A casa de Llansol em imagens

Fotografar uma casa, em particular uma casa de escritor(a) é entrar num mundo em si inapreensível. Os objectos da fotografia, lembra Barthes, são sempre «parciais», não há outros nesta arte que opera cortes no real. Por isso, o resultado será sempre – e já é muito – a reconstituição fragmentária de recantos, objectos, lugares e materiais de escrita, fontes de leitura, e também, se o fotógrafo para isso tiver a necessária sensibilidade, a recuperação de atmosferas particulares que são uma espécie de líquido amniótico onde se configura uma existência e de onde nasce a escrita.
Numa escritora como Maria Gabriela Llansol, isto era decisivo. E Pedro Teixeira Neves, fotógrafo, mas também jornalista e escritor, soube fazer jus a essa exigência no belo livro (de artista) que compôs com fotografias feitas recentemente na casa da escritora que hoje é o Espaço Llansol. Chamou-lhe O Enigma do Mundo, e fez acompanhar a selecção de fotografias a preto-branco de um pequeno texto que fecha o livro:





O resultado da deambulação do seu olhar muito atento aos mais diversos pormenores é a imagem múltipla de uma «casa de escrever» como a própria «escrevente» a vê num caderno de 1995, onde lemos:

Gostaria de ter uma casa imensa________ para expor meus pensamentos e objectos______ o meu olhar sobre a realidade que se transforma: este é o meu quarto de Sintra, o meu quarto velado à luz da vela________ e hoje arrumei melhor a estante dos livros________ e parti dela.

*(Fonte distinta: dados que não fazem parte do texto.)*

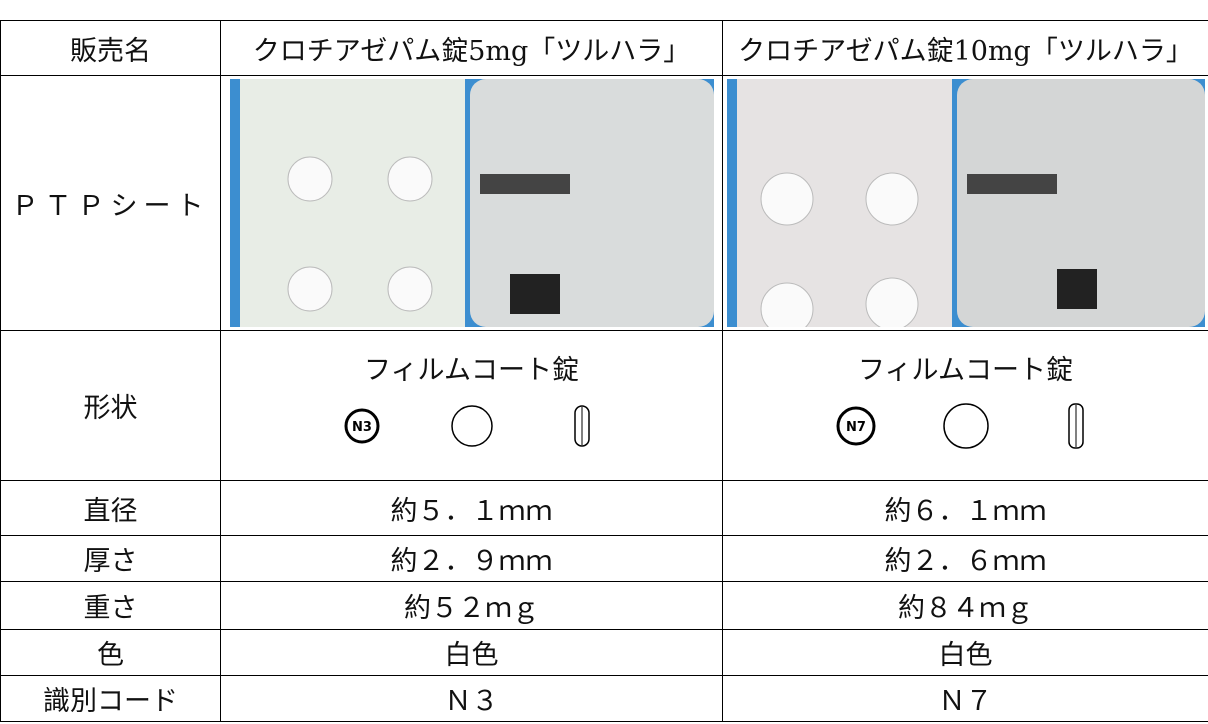 The height and width of the screenshot is (724, 1208). I want to click on header-cell: クロチアゼパム錠10mg「ツルハラ」, so click(965, 48).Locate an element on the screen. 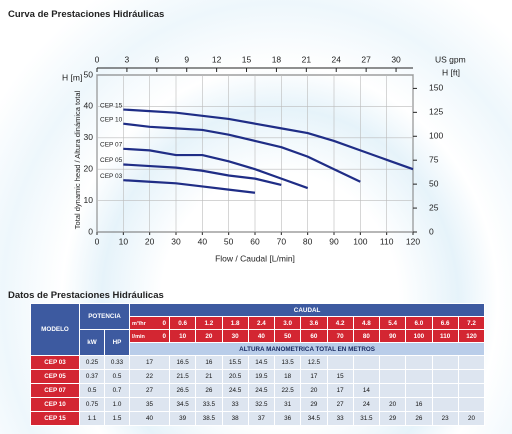  table-cell: 6.0 is located at coordinates (419, 323).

Olho e volto a olhar, consigo um olhar novo – o sentido dos livros vivos desperta em mim a partir da estante. Trabalhasse eu mil horas por dia, e reteria sempre mais trabalho _______ deve ser de haver múltiplos seres em mim com o desejo de continuar-me e acabar-me [...]
________ abri a porta da casa de escrever, e entrei nela; estava vazia; abri a porta da casa de escrever que estava dentro da casa de escrever – estava vazia; passeei-me à entrada da casa de escrever que havia nessa segunda casa, e senti que o meu objectivo era ficar – ficar muito para além da terra cujas ondas de beleza ressoam ainda na praia aos meus ouvidos. As casas estavam gastas por nascerem sempre umas dentro das outras como crianças surdas. [...]

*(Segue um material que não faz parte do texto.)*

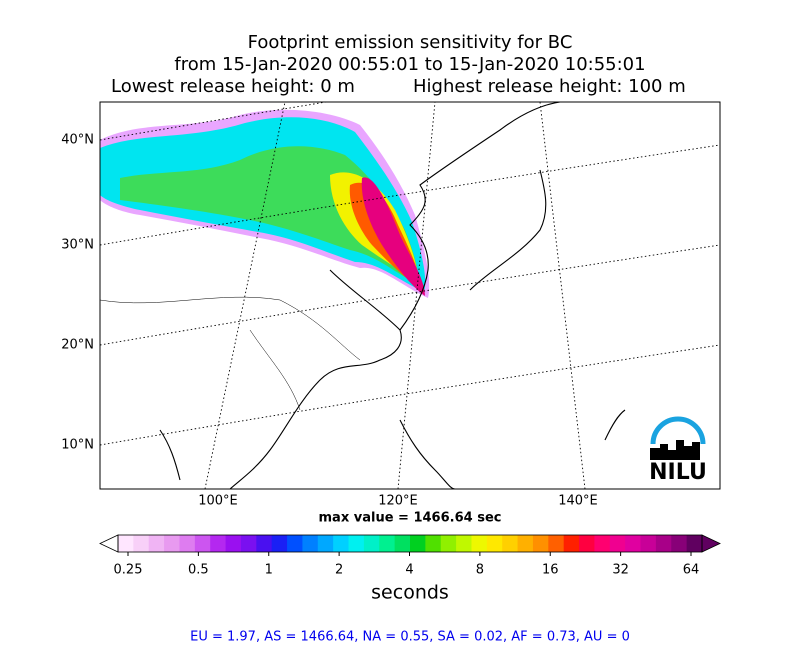 The image size is (800, 654). I want to click on lat-label: 40°N, so click(78, 140).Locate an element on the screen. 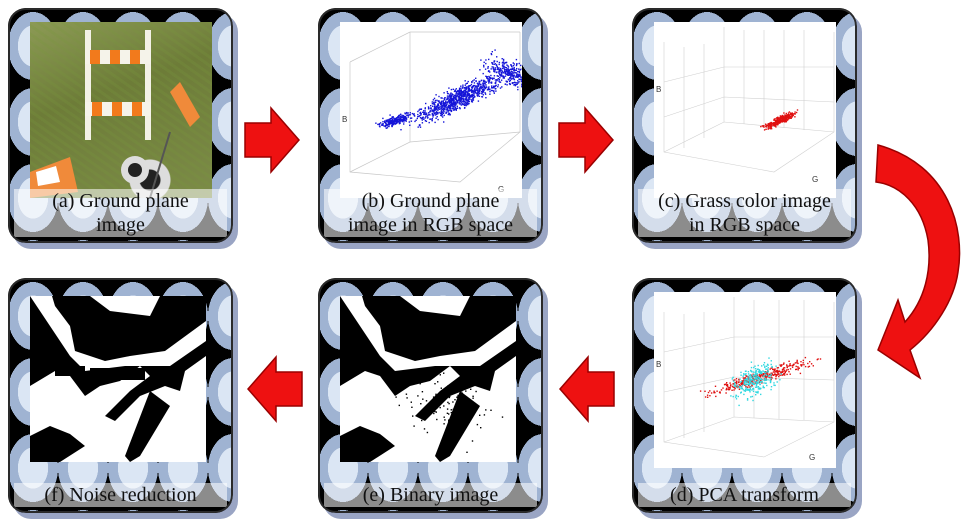 This screenshot has width=975, height=520. caption-line: (d) PCA transform is located at coordinates (744, 495).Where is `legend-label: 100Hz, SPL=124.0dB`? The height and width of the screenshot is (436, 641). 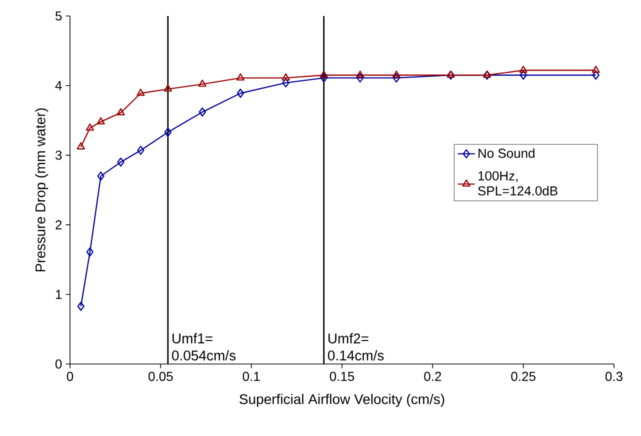 legend-label: 100Hz, SPL=124.0dB is located at coordinates (518, 184).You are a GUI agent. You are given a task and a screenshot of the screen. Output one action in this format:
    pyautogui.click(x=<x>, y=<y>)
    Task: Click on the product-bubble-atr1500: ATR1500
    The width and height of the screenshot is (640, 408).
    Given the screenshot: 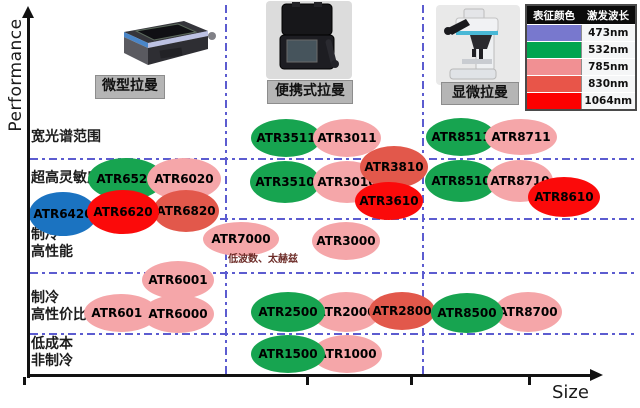 What is the action you would take?
    pyautogui.click(x=288, y=354)
     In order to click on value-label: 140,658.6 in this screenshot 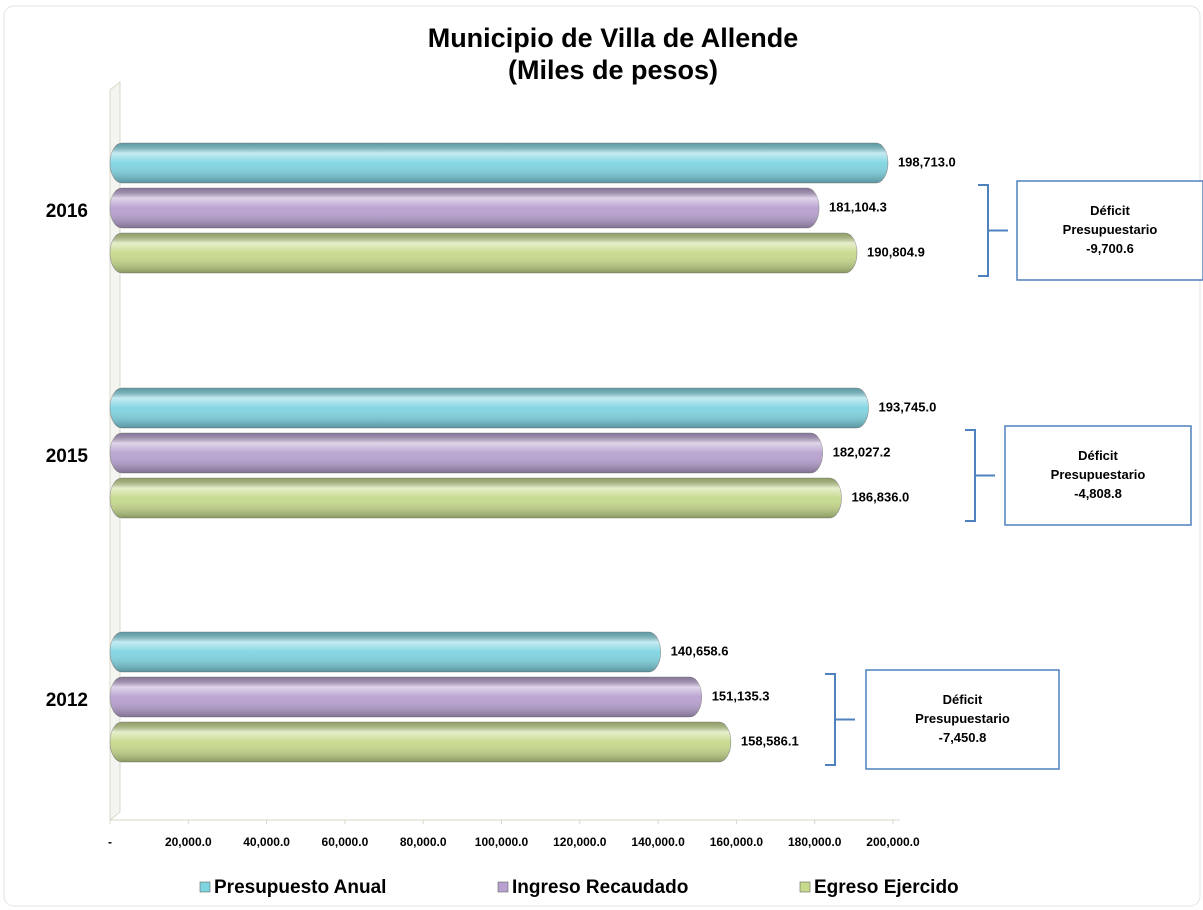, I will do `click(700, 650)`.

A casa grande, enorme, que conteria os perdidos – os objectos, cenas da minha vida –, os encontrados e as transformações, sendo uma casa real, seria estática – um Museu. Sendo um pensamento, encontraremos um lugar para viver. A única condição é o pensamento poder «audaciar-se», exprimir-se em obra que fique em toda a parte _______ (Caderno 1.43, 1995)

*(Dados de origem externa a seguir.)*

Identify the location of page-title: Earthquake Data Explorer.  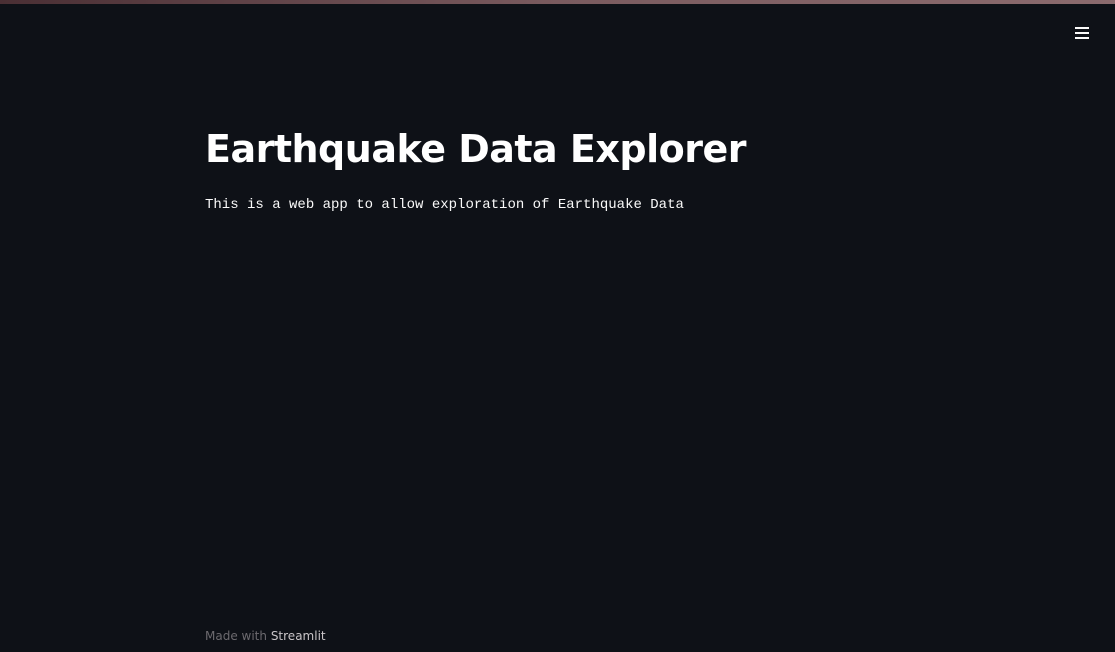
(476, 149).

Nas «casas de escrever», nas várias casas de escrita por onde Llansol passou e em que continuamente vai renascendo – desde a casa paterna na Rua Domingos Sequeira, em Lisboa, à da avó em Alpedrinha, do apartamento urbano de Lovaina ao quarto minúsculo da granja de Herbais e às casas de Colares e Sintra, que tantos livros viram nascer e crescer –, as palavras escritas nos Cadernos (quase sempre a esferográfica, de diversas cores) animam-se para dar corpo aos «múltiplos seres em mim». São, desde os primeiros escritos de infância e juventude, casas dentro de casas dentro de casas, como revela um dos fragmentos citados; e afinal é sempre a mesma casa arquetípica, arcano central desta Obra, que contém a escrita e nela está contida. Casas repletas de objectos, mas em si mesmas vazias, como o «mundo desabitado», «espécie de deserto à minha volta», à espera de serem preenchidas, mobiladas com formas e sentidos vindos – na carroça que atravessa «as ruas do meu interior» – de outros lugares, cidades da alma «onde a imagem estava plena».
Nesta casa feita de muitas casas sempre cheias de sinais, e com múltiplas janelas abertas sobre o universo, tudo gira em permanente vibração e devir. Escrever – escreler com as muitas Figuras que antes dela escreveram e foram acolhidas na casa do texto, e com os legentes que se alimentam da sua escrita e a prolongam – é aí um acto de necessidade, uma espécie de «segunda natureza», como se lê num dos Cadernos. Aí, «o balanço deste meu, vosso, mundo não tem fim; a necessidade de abrir-lhe as portas é real________».